The Navy’s Ohio-class ballistic missile submarines now carry Trident II-D5 missiles, tipped with W88 and W76 warheads. The successor
Columbia submarines, the first of which is scheduled to begin patrols in the early 2030s, will also carry Trident missiles.
Successor missiles to Trident could carry the proposed, but unfunded, W93 warhead, which would use the Navy’s Mark 7 aeroshell: a reentry body the service is now free to develop, since the Trump administration dumped the Obama administration’s plan to pursue a so-called interoperable warhead that could have tipped both Air Force and Navy ballistic missiles.
On Tuesday, Wolfe said the Air Force and the Navy still cooperate, after a fashion, on nuclear weapons development. Or, at least, on tools that can be used to develop nuclear weapons.
In its Ground Based Strategic Deterrent Program, the planned replacement for the Minuteman III series of land-based intercontinental ballistic missiles, the Air Force has “started down this path of model-based systems engineering,” Wolfe said, “They have come a long way in model-based systems engineering.

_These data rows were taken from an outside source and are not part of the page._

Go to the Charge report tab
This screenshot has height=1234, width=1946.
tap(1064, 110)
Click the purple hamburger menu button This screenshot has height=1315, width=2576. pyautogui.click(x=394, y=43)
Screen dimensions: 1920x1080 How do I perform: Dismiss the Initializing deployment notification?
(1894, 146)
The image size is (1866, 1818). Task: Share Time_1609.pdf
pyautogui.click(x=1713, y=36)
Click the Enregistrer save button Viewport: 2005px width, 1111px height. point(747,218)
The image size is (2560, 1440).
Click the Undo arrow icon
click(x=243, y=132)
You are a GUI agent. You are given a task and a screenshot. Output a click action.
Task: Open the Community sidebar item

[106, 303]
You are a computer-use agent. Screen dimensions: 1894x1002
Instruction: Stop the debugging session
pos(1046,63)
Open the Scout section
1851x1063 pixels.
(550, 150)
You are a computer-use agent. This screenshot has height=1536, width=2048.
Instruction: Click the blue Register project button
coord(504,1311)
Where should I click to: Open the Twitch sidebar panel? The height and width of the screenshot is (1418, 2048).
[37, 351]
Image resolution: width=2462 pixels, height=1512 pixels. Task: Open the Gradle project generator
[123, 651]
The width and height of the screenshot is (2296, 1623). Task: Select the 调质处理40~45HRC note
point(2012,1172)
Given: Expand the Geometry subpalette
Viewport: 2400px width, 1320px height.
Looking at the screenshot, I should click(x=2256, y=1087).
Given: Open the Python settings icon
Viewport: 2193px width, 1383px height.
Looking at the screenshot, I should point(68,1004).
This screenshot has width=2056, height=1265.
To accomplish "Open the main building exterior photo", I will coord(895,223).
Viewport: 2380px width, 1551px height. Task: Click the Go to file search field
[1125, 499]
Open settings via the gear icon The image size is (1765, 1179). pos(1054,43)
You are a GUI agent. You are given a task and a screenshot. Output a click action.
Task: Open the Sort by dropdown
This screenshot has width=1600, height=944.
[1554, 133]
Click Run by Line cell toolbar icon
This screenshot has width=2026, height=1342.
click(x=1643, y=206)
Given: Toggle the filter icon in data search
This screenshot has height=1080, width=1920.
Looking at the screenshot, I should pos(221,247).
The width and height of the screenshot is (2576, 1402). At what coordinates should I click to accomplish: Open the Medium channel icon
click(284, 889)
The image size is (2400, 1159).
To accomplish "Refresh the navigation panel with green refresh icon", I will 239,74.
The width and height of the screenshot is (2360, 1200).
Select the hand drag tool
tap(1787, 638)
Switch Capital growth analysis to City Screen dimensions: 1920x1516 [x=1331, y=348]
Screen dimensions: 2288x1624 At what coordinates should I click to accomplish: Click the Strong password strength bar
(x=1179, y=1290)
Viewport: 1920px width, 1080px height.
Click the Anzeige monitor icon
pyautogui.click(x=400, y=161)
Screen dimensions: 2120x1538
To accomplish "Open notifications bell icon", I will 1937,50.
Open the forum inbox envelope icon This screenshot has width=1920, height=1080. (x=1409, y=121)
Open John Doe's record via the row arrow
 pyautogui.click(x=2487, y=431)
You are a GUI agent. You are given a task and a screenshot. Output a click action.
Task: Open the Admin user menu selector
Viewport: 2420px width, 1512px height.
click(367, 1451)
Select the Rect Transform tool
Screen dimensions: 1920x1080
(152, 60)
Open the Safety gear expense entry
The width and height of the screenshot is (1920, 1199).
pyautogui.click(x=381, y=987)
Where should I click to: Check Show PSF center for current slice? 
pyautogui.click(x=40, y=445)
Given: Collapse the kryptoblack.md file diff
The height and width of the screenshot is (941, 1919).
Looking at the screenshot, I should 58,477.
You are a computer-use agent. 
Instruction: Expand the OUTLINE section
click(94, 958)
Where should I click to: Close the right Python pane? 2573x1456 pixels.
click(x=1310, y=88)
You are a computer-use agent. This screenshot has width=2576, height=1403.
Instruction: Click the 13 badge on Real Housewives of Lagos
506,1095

We’ve got a team that is collaborating with them almost weekly on getting the lessons learned as we get into model-based systems engineering for our follow on system” Wolfe said.
In model-based engineering, designers collaborate by sharing visual and other types of models, rather than documents. The Air Force is high on the approach and, dating even since the early stages of the Ground Based Strategic Deterrent procurement in 2017, has touted the process as a transformative wave for military hardware acquisition.
Technologies, if not common, can at least be “complementary,” Wolfe said.